Count Lines and Words

The table below shows the number of lines and in each dataset.

library('dplyr')
library('tokenizers')
library('stopwords')
library('stringr')
library('plotly')
library('tm')
library('ggplot2')
library('DT')

#load data
con1 <- file("C:/Data/final/en_US/en_US.twitter.txt", "r") 
con2 <- file("C:/Data/final/en_US/en_US.news.txt", "r") 
con3 <- file("C:/Data/final/en_US/en_US.blogs.txt", "r") 

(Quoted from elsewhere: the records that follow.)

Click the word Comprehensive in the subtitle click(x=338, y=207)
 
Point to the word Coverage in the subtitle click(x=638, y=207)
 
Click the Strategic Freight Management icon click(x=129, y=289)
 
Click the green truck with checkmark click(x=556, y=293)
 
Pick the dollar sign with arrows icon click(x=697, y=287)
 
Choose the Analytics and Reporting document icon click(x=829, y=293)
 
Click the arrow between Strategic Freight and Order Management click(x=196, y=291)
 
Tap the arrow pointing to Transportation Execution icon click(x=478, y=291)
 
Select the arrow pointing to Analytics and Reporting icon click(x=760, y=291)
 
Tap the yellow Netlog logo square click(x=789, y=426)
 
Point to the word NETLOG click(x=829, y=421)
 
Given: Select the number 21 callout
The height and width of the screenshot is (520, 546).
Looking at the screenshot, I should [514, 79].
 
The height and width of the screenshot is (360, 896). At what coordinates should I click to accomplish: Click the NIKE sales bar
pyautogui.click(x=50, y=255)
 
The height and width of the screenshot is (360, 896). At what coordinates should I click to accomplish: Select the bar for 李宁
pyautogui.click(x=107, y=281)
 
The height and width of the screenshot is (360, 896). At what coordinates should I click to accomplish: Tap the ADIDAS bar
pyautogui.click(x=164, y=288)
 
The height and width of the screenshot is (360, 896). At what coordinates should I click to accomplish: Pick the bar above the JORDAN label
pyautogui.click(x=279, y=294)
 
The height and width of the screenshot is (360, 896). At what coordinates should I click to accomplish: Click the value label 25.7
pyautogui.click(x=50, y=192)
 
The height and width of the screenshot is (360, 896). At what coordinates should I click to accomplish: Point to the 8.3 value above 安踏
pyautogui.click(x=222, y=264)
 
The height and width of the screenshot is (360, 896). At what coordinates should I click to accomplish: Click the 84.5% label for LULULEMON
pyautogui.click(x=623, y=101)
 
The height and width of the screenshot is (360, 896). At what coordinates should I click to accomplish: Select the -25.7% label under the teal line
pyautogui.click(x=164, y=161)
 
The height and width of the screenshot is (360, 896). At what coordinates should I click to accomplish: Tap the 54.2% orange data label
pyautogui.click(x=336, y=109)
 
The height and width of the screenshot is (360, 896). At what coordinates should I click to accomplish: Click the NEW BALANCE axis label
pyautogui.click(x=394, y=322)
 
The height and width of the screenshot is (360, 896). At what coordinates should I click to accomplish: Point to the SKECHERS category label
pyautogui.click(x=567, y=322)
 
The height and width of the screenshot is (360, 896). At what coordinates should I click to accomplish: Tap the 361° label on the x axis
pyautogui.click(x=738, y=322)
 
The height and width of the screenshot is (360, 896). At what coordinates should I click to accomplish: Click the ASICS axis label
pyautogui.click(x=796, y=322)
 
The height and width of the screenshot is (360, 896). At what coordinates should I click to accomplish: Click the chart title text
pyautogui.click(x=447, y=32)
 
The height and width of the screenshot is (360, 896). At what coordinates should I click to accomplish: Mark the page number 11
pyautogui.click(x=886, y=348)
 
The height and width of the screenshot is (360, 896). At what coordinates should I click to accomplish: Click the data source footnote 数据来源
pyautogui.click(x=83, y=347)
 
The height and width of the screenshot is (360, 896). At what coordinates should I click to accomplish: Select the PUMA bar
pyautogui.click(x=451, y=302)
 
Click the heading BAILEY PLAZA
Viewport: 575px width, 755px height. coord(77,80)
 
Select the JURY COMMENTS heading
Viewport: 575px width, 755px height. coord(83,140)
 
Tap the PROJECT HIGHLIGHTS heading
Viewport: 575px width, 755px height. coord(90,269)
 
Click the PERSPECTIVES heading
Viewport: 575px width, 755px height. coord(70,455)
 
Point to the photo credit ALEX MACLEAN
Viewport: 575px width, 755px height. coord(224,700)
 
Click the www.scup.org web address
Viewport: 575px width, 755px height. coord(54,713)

twitter <- readLines(con1)
news <- readLines(con2)
blog <- readLines(con3)



##count words
word_cnt_twitter <- sum(str_count(twitter, pattern = '\\w+'))
word_cnt_news <- sum(str_count(news, pattern = '\\w+'))
word_cnt_blog <- sum(str_count(blog, pattern = '\\w+'))

DT::datatable(data.frame(
  'Dataset' = c('Twitter', 'News', 'Blog'),
  'Num_of_Lines' = c(length(twitter),
                     length(news),
                     length(blog)),
  'Num_of_Words' = c(word_cnt_twitter,
                     word_cnt_news,
                     word_cnt_blog)
)) %>%
  DT::formatRound(columns = c('Num_of_Lines', 
                              'Num_of_Words'),
                  interval = 3, digits = 0)

Frequent Words

Due to large size, I sample 2% of each dataset. The plots in this section shows the top 10 frequent words in each dataset.

#tokenize word
token_word_twitter <- tokenize_words(twitter,
                                     lowercase = T,
                                     strip_punct = T, 
                                     simplify = T, 
                                     strip_numeric = T,
                                     stopwords = stopwords('en'))
token_word_news <- tokenize_words(news,
                                  lowercase = T,
                                  strip_punct = T, 
                                  simplify = T, 
                                  strip_numeric = T,
                                  stopwords = stopwords('en'))
token_word_blog <- tokenize_words(blog,
                                  lowercase = T,
                                  strip_punct = T, 
                                  simplify = T, 
                                  strip_numeric = T,
                                  stopwords = stopwords('en'))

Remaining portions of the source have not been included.